Fitch Ratings has reaffirmed Malaysia's sovereign credit rating at 'BBB+' with a stable outlook, reflecting the country's robust economic progress and improved political stability.
Key Highlights:
Positive Drivers:
- Strong Economic Growth: Malaysia’s economy grew by 5.3% in Q3 2024, driven by strong domestic demand and improved external performance.
- Fiscal Management: The Government targets reducing the fiscal deficit to 3.8% of GDP by 2025 (from 4.3% in 2024), through subsidy rationalisation and revenue optimisation.
- Continuous Current Account Surplus: Bolstered by foreign direct investments (FDIs), enhancing economic resilience.

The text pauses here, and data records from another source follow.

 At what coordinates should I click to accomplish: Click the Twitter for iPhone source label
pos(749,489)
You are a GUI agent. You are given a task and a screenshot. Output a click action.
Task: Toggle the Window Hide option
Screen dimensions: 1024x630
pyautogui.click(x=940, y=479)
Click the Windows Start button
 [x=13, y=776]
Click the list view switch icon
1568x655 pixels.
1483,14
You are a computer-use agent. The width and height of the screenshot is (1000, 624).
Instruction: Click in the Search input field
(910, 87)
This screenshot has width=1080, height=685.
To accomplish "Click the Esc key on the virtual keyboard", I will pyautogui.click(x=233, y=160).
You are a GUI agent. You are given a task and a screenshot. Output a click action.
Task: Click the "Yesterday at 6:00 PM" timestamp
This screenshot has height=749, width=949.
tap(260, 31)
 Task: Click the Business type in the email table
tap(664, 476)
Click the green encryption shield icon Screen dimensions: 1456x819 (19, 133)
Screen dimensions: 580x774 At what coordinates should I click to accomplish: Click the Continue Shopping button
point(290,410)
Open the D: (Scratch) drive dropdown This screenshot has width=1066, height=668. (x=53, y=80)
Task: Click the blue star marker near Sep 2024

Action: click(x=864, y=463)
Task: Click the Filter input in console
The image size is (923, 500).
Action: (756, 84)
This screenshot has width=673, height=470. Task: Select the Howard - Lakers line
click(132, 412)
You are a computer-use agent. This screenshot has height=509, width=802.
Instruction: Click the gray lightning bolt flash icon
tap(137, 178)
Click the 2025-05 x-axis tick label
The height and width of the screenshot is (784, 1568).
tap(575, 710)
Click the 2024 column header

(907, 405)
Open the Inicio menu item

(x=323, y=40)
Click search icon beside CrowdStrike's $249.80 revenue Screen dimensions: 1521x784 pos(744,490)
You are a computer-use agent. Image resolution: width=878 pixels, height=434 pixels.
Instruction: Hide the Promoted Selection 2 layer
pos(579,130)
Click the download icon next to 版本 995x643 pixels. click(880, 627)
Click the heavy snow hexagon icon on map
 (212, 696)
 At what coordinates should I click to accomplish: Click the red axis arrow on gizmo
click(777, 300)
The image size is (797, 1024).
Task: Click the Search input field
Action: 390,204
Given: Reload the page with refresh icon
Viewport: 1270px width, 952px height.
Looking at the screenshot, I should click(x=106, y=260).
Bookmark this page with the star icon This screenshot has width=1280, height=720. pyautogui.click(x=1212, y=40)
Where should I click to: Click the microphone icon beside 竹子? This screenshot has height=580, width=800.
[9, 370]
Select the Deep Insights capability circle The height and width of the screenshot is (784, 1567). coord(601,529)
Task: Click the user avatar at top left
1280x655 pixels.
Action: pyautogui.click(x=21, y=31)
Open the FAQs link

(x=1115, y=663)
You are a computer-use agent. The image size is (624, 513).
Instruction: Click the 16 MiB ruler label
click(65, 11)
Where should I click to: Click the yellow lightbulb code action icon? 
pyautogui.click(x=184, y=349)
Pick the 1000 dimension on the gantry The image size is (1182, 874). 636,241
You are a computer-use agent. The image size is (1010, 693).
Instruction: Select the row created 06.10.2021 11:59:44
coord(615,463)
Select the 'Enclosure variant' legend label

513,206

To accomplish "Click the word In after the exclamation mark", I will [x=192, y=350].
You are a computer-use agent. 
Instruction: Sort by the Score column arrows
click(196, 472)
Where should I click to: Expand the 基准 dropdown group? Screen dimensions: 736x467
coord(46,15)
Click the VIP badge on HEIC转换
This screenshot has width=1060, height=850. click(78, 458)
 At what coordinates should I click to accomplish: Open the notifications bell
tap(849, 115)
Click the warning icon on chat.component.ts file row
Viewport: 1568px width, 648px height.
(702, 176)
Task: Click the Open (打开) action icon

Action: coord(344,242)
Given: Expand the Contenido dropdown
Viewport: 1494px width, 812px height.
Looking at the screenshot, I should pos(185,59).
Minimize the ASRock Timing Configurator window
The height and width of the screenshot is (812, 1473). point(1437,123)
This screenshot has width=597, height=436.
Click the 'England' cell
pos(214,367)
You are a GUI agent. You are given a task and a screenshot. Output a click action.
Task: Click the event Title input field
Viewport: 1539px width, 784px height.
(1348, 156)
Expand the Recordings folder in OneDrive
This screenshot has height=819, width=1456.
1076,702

- Governance Reforms: Strengthened under the Ekonomi MADANI framework, with initiatives like the Public Finance and Fiscal Responsibility Act 2023.
Government’s Commitment: Prime Minister Dato' Seri Anwar bin Ibrahim highlighted that the reaffirmation validates Malaysia's progress under the Ekonomi MADANI framework, which focuses on policy clarity, economic reforms, and fiscal discipline.
Outlook for 2025:
- Projected GDP growth: 4.5% - 5.5% under Budget 2025.
- Focus on structural reforms to create high-skilled jobs, boost competitiveness, and enhance national productivity.
- Continued fiscal consolidation efforts with targeted subsidy rationalisation, particularly for RON95 petrol.
International Recognition:
Fitch's assessment aligns with the IMF's endorsement of Malaysia’s reform agenda, which aims for inclusive growthand long-term stability.
Malaysia’s reaffirmed rating signals confidence in its policy direction and economic resilience, positioning the nation for sustainable growth amid global uncertainties.